**Collected data:**
----------------------------------------
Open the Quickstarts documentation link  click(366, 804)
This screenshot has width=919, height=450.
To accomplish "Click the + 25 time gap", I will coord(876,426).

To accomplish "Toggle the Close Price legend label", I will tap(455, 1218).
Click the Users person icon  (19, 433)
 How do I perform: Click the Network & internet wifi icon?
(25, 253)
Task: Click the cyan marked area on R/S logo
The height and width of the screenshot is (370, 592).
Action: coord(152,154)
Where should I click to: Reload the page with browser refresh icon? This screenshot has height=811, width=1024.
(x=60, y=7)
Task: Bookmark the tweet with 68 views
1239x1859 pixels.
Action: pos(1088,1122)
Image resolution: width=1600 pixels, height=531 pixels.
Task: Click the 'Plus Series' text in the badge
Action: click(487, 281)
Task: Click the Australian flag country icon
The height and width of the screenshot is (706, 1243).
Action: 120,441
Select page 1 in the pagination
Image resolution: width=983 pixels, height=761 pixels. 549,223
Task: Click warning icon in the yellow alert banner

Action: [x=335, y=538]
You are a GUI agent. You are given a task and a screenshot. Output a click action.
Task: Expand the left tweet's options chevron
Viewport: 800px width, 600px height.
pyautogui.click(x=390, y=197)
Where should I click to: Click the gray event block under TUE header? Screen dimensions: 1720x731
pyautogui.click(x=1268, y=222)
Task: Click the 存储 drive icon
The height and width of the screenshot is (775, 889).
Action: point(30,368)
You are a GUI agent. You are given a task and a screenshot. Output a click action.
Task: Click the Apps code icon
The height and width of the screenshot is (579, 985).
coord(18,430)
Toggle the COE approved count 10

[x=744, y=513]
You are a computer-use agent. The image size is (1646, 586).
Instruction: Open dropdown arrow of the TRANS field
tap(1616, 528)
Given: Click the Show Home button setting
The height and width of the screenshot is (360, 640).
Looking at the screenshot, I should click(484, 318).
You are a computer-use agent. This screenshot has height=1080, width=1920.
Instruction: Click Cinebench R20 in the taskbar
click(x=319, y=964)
----------------------------------------
**WHAT TO WORK ON:** A verbatim reproduction of all the records above is the expected answer.

**EXERCISE RESULT:**
Open the Quickstarts documentation link  click(366, 804)
This screenshot has width=919, height=450.
To accomplish "Click the + 25 time gap", I will coord(876,426).

To accomplish "Toggle the Close Price legend label", I will tap(455, 1218).
Click the Users person icon  (19, 433)
 How do I perform: Click the Network & internet wifi icon?
(25, 253)
Task: Click the cyan marked area on R/S logo
The height and width of the screenshot is (370, 592).
Action: coord(152,154)
Where should I click to: Reload the page with browser refresh icon? This screenshot has height=811, width=1024.
(x=60, y=7)
Task: Bookmark the tweet with 68 views
1239x1859 pixels.
Action: pos(1088,1122)
Image resolution: width=1600 pixels, height=531 pixels.
Task: Click the 'Plus Series' text in the badge
Action: click(487, 281)
Task: Click the Australian flag country icon
The height and width of the screenshot is (706, 1243).
Action: 120,441
Select page 1 in the pagination
Image resolution: width=983 pixels, height=761 pixels. 549,223
Task: Click warning icon in the yellow alert banner

Action: [x=335, y=538]
You are a GUI agent. You are given a task and a screenshot. Output a click action.
Task: Expand the left tweet's options chevron
Viewport: 800px width, 600px height.
pyautogui.click(x=390, y=197)
Where should I click to: Click the gray event block under TUE header? Screen dimensions: 1720x731
pyautogui.click(x=1268, y=222)
Task: Click the 存储 drive icon
The height and width of the screenshot is (775, 889).
Action: point(30,368)
You are a GUI agent. You are given a task and a screenshot. Output a click action.
Task: Click the Apps code icon
The height and width of the screenshot is (579, 985).
coord(18,430)
Toggle the COE approved count 10

[x=744, y=513]
You are a computer-use agent. The image size is (1646, 586).
Instruction: Open dropdown arrow of the TRANS field
tap(1616, 528)
Given: Click the Show Home button setting
The height and width of the screenshot is (360, 640).
Looking at the screenshot, I should click(484, 318).
You are a computer-use agent. This screenshot has height=1080, width=1920.
Instruction: Click Cinebench R20 in the taskbar
click(x=319, y=964)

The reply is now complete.